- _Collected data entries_

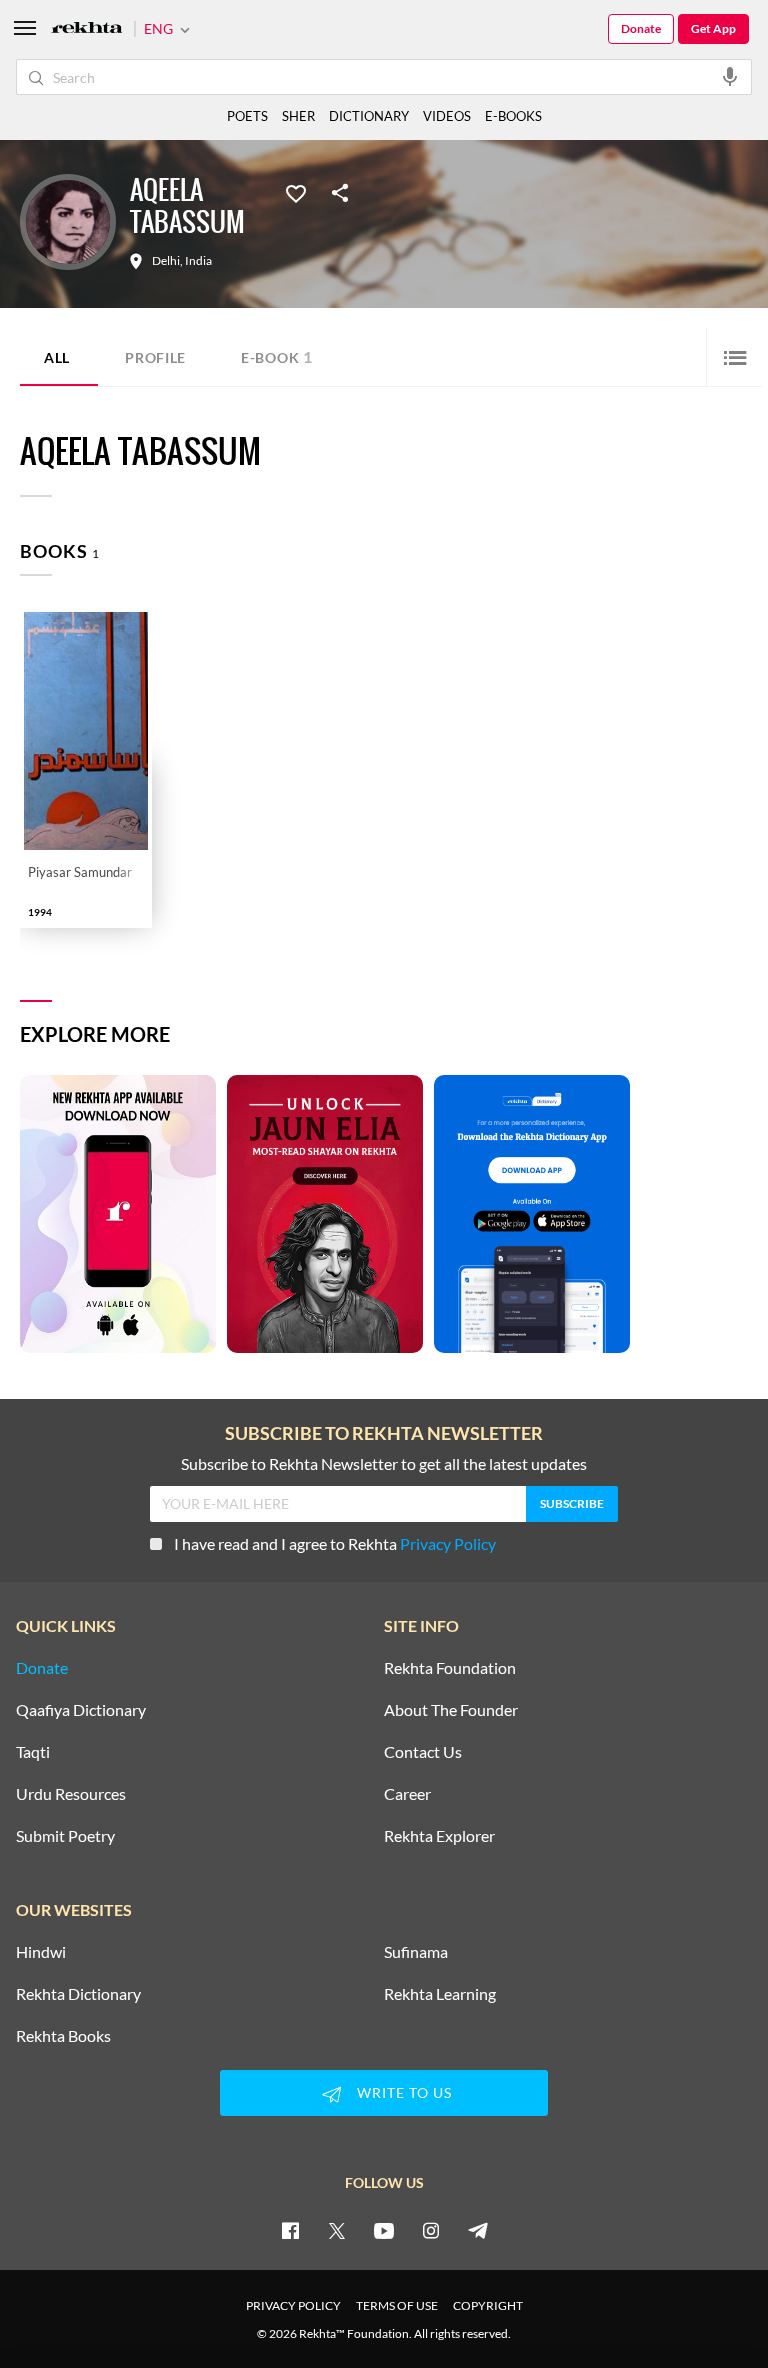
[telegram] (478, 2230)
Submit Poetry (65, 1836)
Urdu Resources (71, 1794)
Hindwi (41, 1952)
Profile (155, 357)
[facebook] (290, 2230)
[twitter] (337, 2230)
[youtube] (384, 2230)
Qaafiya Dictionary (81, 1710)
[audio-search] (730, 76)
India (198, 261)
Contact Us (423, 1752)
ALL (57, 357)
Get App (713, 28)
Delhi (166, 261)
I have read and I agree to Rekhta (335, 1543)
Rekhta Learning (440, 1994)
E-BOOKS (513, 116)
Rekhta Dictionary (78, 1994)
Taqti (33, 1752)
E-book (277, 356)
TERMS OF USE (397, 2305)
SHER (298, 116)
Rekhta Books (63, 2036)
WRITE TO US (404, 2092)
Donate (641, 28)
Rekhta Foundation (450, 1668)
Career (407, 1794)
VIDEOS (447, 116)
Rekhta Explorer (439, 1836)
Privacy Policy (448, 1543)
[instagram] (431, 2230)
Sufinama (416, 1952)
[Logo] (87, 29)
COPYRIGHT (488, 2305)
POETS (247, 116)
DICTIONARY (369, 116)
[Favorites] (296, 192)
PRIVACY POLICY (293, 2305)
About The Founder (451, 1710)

- _Work item_
Your reply is the full set of entries reproduced exactly, with images omitted.

- _Your response_
[telegram] (478, 2230)
Submit Poetry (65, 1836)
Urdu Resources (71, 1794)
Hindwi (41, 1952)
Profile (155, 357)
[facebook] (290, 2230)
[twitter] (337, 2230)
[youtube] (384, 2230)
Qaafiya Dictionary (81, 1710)
[audio-search] (730, 76)
India (198, 261)
Contact Us (423, 1752)
ALL (57, 357)
Get App (713, 28)
Delhi (166, 261)
I have read and I agree to Rekhta (335, 1543)
Rekhta Learning (440, 1994)
E-BOOKS (513, 116)
Rekhta Dictionary (78, 1994)
Taqti (33, 1752)
E-book (277, 356)
TERMS OF USE (397, 2305)
SHER (298, 116)
Rekhta Books (63, 2036)
WRITE TO US (404, 2092)
Donate (641, 28)
Rekhta Foundation (450, 1668)
Career (407, 1794)
VIDEOS (447, 116)
Rekhta Explorer (439, 1836)
Privacy Policy (448, 1543)
[instagram] (431, 2230)
Sufinama (416, 1952)
[Logo] (87, 29)
COPYRIGHT (488, 2305)
POETS (247, 116)
DICTIONARY (369, 116)
[Favorites] (296, 192)
PRIVACY POLICY (293, 2305)
About The Founder (451, 1710)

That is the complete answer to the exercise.